2016-08-09

Dos extremismos

Um dos principais saltos qualitativos da espécie humana foi a capacidade de se desprender do tempo presente, recordando o passado e imaginando o futuro. E, ao fazê-lo, inventar essa capacidade mágica de acreditar: acreditar na “coisa” apenas imaginada, para depois dar-lhe forma; acreditar que há uma ordem implícita nos acontecimentos aparentemente fortuitos e que, por isso, podes acreditar que o sol volta a nascer amanhã, que uma determinada estrela volta a um determinado ponto do céu, que voltou a ser hora de semear. 

Esta capacidade de acreditar no que não está lá, não existe ainda, é um acto de fé. É que fé, tal como a estou a utilizar no que escrevo, remete apenas para o "fide" do latim, i.e., confiança. A confiança de que algo é possível, pode acontecer. Não tem nada a ver com religião organizada e padronizada. Tem a ver com o que somos. E, do que somos, conhecemos ainda tão pouco, que me iriso sempre quando alguém começa a falar apenas em factos. Porque até os factos precisam da imaginação e, sendo que usamos uma ínfima parte da capacidade do nosso gigantesco cérebro, quem nos garante que os factos até hoje conhecidos chegam? E por que ser tão afoito em mandar o desconhecido para a franja do paranormal? Mesmo que eu não acredite que uma prece possa levar a uma cura, porque não aceitar que a vontade de cura de alguém e a sua necessidade de acreditar que vai ficar curada, não dão origem a um qualquer processo que resulta numa cura real? Para quem como eu não sabe acreditar assim, será sempre necessário descobrir o facto que deu origem ao resultado. Quem acredita chama-lhe apenas milagre. E esses acontecem de facto a toda a hora. 

Somos, todos nós, tão diferentes e tão improváveis, sabemos tão pouco… Mas escolhemos acreditar. Seja em que for. E, por esse simples acto  conseguimos desprender-nos da condição de ser sem passado nem futuro, incapaz de se imaginar como parte de uma grande estrutura, para lá da manada de búfalos a caçar, ou da árvore com os frutos mais maduros.

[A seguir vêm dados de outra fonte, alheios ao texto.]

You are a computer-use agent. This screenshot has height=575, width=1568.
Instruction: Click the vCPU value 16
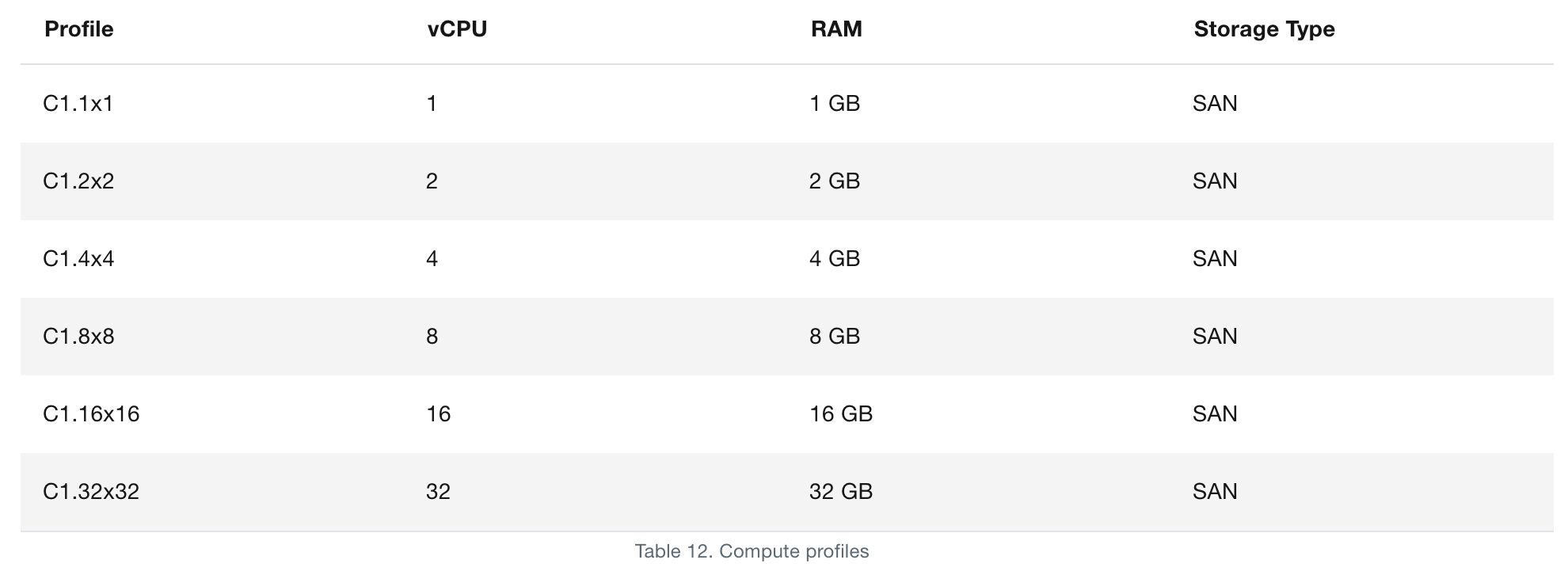point(439,414)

Por tudo isto, não confundo de forma alguma o direito a acreditar na obrigação de acreditar num Deus que outros desenharam por medida. E por tudo isto ando tão horrorizada com as vozes e actos de extremismo religioso.

2 comentários:

cereja disse...

Não consigo evitar sentir os extremismos religiosos como qualquer coisa de medieval... Não entendo como são possíveis no século XXI. Aliás o respeito pela opinião dos outros, seja sobre que assunto for, é um sinal de civilização, não podemos fugir a isso.

Hipatia disse...

O controlo da mente e das vontades sempre tentou organizar e espartilhar as opiniões. Para mim o que é realmente assustador é forma como fazemos de conta que não vemos, não sabemos, não haja demasiadas e sujas contabilidades na História para haver por fim um basta!